Ever since the first iPhone was introduced in 2007, smartphones have become an indispensable part of our world. Through a variety of mobile apps, people all over the world consume, collect, and measure all kinds of digital information in their daily life. In healthcare, this development results in a democratization process: it breaks up the information monopoly formerly held by well-trained experts to lay people – who now have the key to their personal health at their fingertips. The advance of genetic testing and personalized medicine bring this trend further forward, enabling health care professionals and patients to rely on more individualized approaches. However, there is a reason that becoming a health care professional requires extensive training and education; especially health information often is complex and involves uncertainty. When communicating health information to lay people in order to empower them to take action – which may include consulting an expert – the information needs to be comprehensible and to correspond to the regarding amount of health literacy.

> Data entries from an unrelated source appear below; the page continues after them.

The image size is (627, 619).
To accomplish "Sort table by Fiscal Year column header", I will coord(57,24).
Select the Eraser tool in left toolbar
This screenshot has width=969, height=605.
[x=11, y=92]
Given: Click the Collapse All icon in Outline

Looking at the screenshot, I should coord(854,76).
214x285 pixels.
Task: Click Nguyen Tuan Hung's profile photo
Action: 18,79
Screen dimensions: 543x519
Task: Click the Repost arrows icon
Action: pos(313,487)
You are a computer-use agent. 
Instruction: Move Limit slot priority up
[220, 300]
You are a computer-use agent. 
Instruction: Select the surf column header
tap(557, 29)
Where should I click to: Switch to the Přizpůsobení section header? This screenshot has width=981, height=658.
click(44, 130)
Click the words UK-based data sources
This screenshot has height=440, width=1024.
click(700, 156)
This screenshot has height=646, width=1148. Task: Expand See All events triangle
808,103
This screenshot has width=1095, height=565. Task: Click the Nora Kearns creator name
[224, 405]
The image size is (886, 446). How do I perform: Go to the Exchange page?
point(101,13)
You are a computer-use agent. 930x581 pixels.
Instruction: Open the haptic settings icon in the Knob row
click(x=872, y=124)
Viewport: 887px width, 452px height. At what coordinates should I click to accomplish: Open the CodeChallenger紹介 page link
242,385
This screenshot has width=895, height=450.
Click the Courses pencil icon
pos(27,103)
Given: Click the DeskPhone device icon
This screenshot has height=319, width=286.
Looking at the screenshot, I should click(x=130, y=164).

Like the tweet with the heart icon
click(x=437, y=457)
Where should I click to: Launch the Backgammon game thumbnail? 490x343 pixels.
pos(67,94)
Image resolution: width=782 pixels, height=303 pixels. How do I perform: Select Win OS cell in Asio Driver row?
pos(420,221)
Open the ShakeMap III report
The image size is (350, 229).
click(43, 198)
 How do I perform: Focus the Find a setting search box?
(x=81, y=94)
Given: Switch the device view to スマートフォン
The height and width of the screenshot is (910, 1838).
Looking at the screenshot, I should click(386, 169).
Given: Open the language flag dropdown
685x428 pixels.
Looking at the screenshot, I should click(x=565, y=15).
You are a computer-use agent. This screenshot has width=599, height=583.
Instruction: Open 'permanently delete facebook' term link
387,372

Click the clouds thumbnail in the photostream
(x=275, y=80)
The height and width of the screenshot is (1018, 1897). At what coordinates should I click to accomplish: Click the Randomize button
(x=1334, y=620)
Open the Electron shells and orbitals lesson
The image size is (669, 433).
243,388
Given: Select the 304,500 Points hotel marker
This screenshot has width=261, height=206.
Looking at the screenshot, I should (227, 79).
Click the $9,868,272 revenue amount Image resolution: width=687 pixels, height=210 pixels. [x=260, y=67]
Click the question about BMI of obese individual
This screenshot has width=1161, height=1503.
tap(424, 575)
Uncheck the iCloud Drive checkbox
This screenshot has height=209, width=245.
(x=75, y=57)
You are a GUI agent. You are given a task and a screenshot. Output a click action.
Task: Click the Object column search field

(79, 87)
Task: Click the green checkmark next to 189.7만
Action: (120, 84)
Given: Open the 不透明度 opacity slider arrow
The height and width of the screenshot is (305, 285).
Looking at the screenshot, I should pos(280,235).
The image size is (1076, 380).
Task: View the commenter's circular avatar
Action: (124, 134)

This project aims to personalize health information communication by digital means to make it comprehensible for people at different levels of health literacy. This involves (1) assessing health literacy, (2) developing user-validated, adaptive communication strategies, and (3) assessing comprehension.
To assess health literacy, different validated questionnaires were developed, for example the Health Literacy Questionnaire (HLQ). Various communication strategies were developed to build upon, e.g., applications like KardioKompassi (https://kardiokompassi.fi/), MyGeneRank (https://mygenerank.scripps.edu/), and RisikoAtlas (https://www.risikoatlas.de). Comprehension could also be assessed via questionnaires – defining the key knowledge to be communicated is part of the co-creation process and creating the questionnaires could also be seen as an analogy to test-driven development from software engineering. Potentially, also screen interaction or facial expressions could be utilized.
The approach will be developed in context of different use cases and will be tested in controlled evaluation studies. In a first use case, we focus on the communication of genetic testing results with regard to pharmacogenomics and their implications on medication effects. Moreover, in a second use case we will examine the management of metabolic health, which is of high clinincal relevance since obesity is a high-risk factor for many noncommunicable diseases with a high global disease burden.
Ultimately, with comprehensible health information communciation by digital means (CHIC), people shall be empowered to take their health in their own hands and life a healthier life.